22.02.08 @ 12:18 Niki Denev wrote:

On Thu, Feb 21, 2008 at 2:18 PM, Vadim Goncharov <[EMAIL PROTECTED]> wrote:
Hi!

After looking at humorous quoting about a man trying to ban unused addresses in his network by putting 65535 ifcong_XXX_aliasYYY lines to rc.conf, I decided to check this performance issue on a 6.2-RELEASE (GENERIC) and compare it with
Linux. Below are results from two machines.

First, I've found that both FreeBSD and Linux clearly use linked-list insertion to tail of queue, because time was growing as O(N^2). Then, Linux deleted it
slowly at first, then faster (is it using LIFO?..).

But Linux with iproute2 was 6 times faster on addition (FreeBSD did it ONE HOUR!),
and even more faster on deletion. Why?..

[...skip...]

The hardware seems very different between the two cases.
Pentium D's are probably much slower than the new Xeons, and
have less cache.
Also, is your Pentium D machine really SMP or just HTT?

I've shown dmesg output in my letter, SMP GENERIC kernel told both CPUs are activated. HTT is present in features, I didn't any tuning with the machine, so probably it is real SMP, I don't know :)

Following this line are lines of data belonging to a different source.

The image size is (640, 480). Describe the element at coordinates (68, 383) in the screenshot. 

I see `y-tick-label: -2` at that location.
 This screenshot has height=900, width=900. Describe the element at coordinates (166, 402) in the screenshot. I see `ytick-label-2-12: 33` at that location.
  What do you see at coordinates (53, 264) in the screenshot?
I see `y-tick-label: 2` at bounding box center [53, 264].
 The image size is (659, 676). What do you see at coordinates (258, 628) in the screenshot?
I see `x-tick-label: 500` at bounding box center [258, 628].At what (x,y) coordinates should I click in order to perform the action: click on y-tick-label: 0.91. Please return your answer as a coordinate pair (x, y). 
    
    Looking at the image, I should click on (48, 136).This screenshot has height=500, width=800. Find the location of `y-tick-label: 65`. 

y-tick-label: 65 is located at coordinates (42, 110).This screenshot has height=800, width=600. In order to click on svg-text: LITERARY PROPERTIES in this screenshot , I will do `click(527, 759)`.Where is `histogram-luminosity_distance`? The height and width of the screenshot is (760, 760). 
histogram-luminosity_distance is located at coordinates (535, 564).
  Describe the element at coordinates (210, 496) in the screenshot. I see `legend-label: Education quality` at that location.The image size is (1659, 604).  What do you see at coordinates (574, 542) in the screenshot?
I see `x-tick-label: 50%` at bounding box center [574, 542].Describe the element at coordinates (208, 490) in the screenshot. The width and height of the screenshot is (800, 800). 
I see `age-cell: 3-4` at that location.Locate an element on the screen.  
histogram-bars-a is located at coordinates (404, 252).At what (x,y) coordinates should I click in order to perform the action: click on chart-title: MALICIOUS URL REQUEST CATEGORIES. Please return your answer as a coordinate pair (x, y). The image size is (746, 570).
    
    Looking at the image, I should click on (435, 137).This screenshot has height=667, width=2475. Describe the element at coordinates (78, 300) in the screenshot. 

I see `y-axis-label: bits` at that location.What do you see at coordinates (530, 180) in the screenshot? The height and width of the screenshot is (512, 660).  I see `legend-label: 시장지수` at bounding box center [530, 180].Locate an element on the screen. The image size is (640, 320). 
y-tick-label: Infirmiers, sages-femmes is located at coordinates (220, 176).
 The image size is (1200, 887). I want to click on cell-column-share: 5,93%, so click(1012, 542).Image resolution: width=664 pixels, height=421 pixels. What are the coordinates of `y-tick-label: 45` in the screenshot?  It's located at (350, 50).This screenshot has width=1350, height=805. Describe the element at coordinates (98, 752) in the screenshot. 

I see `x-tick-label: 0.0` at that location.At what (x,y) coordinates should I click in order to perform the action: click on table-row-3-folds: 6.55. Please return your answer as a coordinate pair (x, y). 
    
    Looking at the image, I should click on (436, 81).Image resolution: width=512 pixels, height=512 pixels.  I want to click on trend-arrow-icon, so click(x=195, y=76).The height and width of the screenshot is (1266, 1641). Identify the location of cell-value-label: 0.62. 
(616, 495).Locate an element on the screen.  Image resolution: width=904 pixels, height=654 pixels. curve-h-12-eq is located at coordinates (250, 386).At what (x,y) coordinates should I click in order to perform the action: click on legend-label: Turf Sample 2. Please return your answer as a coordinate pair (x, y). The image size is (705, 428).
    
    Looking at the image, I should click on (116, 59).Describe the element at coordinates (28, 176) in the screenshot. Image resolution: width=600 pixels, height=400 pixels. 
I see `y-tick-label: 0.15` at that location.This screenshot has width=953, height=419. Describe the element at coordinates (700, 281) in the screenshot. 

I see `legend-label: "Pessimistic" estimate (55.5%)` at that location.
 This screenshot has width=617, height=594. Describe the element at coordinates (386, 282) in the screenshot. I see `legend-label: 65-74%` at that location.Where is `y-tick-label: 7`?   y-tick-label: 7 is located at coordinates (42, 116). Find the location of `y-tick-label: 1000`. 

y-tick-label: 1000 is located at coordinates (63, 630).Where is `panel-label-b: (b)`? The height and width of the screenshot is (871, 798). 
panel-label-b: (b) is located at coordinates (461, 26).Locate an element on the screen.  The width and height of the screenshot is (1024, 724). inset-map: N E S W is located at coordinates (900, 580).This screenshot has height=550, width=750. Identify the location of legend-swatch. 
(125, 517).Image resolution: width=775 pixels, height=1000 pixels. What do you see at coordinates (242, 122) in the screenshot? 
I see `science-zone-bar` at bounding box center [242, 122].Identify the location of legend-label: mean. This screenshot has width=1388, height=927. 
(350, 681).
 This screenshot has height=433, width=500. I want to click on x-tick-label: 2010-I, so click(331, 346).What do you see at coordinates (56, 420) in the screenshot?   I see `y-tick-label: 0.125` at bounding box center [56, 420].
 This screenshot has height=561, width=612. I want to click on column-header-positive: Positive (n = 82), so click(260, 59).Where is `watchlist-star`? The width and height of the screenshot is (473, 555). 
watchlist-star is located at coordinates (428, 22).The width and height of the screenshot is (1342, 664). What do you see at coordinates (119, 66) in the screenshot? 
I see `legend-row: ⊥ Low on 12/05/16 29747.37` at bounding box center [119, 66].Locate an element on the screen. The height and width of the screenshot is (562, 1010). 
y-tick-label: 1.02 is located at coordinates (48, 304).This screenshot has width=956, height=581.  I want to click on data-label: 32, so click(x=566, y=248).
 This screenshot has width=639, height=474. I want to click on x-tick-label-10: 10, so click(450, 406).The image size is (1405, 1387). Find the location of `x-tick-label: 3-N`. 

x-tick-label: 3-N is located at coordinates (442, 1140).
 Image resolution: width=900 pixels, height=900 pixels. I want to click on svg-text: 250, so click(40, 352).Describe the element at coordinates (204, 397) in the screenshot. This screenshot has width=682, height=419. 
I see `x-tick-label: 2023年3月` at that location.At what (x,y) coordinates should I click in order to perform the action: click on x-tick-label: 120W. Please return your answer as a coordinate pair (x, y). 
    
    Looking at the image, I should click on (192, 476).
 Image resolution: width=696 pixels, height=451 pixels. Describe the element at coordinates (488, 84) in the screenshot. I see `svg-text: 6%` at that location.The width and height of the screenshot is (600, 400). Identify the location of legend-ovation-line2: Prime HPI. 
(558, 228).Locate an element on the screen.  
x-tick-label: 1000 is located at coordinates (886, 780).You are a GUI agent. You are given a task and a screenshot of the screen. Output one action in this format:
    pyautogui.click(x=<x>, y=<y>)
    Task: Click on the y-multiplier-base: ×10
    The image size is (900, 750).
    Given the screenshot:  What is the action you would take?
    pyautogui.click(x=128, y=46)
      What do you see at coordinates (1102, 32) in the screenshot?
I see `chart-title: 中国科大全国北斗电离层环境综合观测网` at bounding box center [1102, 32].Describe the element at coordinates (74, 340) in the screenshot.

Although this part is really curious rather than practical, we should think about another performance-related thing: as addresses are stored in linked list, what is overhead on multi-interface machine on EVERY inbound packet? Imagine an mpd PPPoE router with 2000 interfaces - every packet will cause lookup into this list in ip_input() - and ENTIRE list for every forwarded packet. If ipfw is enebled with ``me'' rules - EVERY such rule will cause such overhead, too.

Should we turn an alias address list into Radix or hash, as it was with VLAN interfaces?